Reconsider allowing unvaccinated people in your home.

Having unvaccinated people inside your house automatically raises the risk that you and your child will be exposed to the virus, Schaffner says. “Why would you have unvaccinated guests in your home?” he says. “We wouldn’t permit that in our house.”

If you do happen to have unvaccinated people in your home, Ganjian says you should have them wear masks. But again, if you can avoid this, Schaffner recommends that you keep unvaccinated people outdoors.

Indoor playdates are iffy right now.

“I really encourage outdoor playdates,” Dr. Richard Watkins, an infectious disease physician and professor of internal medicine at the Northeast Ohio Medical University, tells Yahoo Life.
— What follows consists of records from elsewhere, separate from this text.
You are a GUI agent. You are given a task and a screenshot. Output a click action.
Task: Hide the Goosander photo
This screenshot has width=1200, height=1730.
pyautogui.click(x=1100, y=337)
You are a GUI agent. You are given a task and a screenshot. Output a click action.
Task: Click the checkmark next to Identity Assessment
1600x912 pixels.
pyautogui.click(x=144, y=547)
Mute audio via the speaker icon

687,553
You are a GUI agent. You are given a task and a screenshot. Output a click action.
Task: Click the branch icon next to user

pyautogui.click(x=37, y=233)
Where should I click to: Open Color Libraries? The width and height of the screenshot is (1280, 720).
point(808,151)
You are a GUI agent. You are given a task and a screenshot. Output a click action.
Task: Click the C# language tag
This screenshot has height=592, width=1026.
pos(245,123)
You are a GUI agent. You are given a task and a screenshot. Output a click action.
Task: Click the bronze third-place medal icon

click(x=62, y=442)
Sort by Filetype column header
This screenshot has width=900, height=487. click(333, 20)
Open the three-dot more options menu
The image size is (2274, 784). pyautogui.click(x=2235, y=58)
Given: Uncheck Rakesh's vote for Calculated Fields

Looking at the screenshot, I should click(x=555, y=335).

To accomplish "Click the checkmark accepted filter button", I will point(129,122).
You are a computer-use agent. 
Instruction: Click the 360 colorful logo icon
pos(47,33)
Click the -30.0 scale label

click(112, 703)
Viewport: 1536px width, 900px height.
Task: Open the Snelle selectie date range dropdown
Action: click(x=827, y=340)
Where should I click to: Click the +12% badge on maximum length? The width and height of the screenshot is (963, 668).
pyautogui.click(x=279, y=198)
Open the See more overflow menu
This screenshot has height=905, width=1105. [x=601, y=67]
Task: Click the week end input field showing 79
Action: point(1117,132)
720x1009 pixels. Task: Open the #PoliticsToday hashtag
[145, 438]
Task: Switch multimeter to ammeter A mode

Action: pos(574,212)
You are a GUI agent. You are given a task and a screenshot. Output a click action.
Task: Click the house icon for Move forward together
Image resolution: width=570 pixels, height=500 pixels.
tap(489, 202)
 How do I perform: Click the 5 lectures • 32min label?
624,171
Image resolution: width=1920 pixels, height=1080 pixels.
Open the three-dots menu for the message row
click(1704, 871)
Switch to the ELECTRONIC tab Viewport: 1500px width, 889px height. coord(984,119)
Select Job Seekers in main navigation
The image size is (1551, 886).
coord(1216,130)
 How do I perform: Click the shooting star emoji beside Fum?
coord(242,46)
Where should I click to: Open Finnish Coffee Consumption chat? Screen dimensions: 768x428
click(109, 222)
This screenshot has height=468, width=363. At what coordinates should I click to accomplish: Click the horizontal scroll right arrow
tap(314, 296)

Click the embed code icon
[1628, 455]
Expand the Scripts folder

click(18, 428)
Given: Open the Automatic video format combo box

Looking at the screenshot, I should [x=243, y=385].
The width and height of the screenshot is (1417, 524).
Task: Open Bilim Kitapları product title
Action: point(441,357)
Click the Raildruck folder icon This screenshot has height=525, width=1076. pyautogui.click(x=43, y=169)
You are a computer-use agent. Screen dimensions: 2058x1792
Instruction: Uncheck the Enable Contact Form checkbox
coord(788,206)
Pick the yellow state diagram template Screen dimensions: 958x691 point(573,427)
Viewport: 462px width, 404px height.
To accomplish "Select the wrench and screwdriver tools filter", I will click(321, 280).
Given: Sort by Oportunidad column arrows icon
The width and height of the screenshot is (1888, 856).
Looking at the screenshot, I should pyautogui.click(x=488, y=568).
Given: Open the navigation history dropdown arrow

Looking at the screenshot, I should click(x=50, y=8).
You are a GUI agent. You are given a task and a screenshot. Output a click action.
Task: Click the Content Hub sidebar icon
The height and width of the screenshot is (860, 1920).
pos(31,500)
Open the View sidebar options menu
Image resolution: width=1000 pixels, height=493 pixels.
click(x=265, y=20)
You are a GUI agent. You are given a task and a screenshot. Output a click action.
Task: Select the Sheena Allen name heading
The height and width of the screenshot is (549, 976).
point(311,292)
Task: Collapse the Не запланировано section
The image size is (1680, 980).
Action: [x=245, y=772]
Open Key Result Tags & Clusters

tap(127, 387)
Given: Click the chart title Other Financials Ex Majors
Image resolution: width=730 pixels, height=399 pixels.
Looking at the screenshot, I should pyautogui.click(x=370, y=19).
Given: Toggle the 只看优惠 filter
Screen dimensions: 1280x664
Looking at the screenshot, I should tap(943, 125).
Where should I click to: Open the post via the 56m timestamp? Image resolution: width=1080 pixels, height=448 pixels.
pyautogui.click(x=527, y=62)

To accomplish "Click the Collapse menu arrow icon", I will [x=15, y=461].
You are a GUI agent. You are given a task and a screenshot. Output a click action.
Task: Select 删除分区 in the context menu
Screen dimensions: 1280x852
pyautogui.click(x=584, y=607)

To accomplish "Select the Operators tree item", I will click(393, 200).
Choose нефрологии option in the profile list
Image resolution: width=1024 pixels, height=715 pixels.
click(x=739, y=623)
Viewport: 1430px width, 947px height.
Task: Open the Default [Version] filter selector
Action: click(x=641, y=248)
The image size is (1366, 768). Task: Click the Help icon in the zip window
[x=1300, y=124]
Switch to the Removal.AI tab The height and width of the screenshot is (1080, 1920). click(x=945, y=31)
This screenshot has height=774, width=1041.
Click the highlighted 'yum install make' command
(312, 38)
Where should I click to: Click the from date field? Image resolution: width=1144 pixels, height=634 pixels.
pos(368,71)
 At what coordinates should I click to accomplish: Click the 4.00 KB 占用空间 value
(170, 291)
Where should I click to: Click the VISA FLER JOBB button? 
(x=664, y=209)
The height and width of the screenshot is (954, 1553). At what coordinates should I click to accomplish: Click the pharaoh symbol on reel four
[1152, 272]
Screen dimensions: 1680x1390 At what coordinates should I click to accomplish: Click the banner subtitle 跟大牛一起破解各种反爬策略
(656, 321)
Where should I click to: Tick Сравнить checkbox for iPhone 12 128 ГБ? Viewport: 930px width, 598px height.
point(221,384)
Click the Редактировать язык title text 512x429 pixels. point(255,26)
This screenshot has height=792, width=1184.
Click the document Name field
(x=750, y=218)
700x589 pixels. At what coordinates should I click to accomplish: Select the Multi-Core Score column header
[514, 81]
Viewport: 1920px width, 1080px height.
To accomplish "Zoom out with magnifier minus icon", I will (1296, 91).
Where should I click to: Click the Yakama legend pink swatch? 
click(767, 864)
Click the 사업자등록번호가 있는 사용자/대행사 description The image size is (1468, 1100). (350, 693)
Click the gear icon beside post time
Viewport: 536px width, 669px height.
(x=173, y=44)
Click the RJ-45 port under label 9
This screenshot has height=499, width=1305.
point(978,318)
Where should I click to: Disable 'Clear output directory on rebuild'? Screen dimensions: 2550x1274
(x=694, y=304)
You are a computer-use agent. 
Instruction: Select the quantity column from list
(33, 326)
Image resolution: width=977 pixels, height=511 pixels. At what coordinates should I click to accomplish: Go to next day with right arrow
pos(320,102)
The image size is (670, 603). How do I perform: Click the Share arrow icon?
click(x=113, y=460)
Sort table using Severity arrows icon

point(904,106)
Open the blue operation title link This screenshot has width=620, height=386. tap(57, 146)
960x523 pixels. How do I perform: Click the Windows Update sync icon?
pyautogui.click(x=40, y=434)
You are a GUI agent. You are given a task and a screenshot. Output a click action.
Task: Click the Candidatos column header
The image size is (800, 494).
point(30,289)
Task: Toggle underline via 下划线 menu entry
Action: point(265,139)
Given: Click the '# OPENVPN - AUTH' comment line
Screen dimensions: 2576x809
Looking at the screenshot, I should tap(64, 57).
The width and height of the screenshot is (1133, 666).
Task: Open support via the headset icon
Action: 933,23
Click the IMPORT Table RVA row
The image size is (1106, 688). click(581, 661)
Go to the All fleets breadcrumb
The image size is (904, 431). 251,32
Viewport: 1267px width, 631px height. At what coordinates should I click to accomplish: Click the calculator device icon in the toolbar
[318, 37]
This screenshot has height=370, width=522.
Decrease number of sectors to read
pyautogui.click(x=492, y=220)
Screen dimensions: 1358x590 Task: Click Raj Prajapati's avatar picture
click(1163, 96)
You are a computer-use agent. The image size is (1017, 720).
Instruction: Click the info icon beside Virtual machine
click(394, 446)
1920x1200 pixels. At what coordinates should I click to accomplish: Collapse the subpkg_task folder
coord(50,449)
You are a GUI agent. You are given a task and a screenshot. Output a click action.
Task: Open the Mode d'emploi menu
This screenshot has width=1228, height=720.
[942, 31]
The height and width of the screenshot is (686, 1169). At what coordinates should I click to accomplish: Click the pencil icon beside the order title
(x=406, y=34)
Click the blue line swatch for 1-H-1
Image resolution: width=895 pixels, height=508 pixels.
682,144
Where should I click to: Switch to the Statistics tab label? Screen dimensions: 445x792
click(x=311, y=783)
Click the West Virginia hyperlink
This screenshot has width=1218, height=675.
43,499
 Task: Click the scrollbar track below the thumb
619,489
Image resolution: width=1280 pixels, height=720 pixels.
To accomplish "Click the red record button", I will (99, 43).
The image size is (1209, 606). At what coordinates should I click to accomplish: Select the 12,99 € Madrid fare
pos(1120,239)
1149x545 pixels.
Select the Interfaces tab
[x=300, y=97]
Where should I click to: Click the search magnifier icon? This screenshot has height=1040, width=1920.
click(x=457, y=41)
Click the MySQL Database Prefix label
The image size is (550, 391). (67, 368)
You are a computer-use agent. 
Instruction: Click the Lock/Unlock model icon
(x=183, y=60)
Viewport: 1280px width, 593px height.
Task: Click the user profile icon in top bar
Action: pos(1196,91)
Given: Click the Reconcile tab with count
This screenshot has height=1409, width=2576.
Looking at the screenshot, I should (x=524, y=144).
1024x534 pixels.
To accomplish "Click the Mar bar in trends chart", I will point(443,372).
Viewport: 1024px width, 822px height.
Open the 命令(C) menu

But, he says, if kids need to come inside your home, “they should be wearing a mask.”

That’s especially true if COVID-19 spread in your area is high, Schaffner says. “If you are in a very high intensity transmission area and if you have any concerns about the vaccination status of their parents, I would be very wary of that now that Delta is out there,” he says.

Ganjian agrees. “Especially now that it’s summertime and we have the luxury of good weather — have more outdoor time,” he says.

Everyone over the age of 12 in your household should be vaccinated.

Experts stress the importance of this. “You want to get as many people in your household vaccinated as possible because it prevents them from getting sick and prevents the spread of the disease to the people around them,” Ganjian says, noting that you can essentially develop herd immunity in your house.

“Ninety-nine percent of people hospitalized with COVID-19 now are unvaccinated,” Ganjiain says. “You don’t want your family to become part of that statistic.”

Watkins echoes the sentiment. “Parents got kids vaccinated before COVID,” Watkins says. “How is this different?”

Overall, Schaffner urges parents to do whatever they can to keep their children safe from the Delta variant. “Increasingly, Delta is seeking out the unvaccinated population in our country,” he says. “We all have to notch it up.”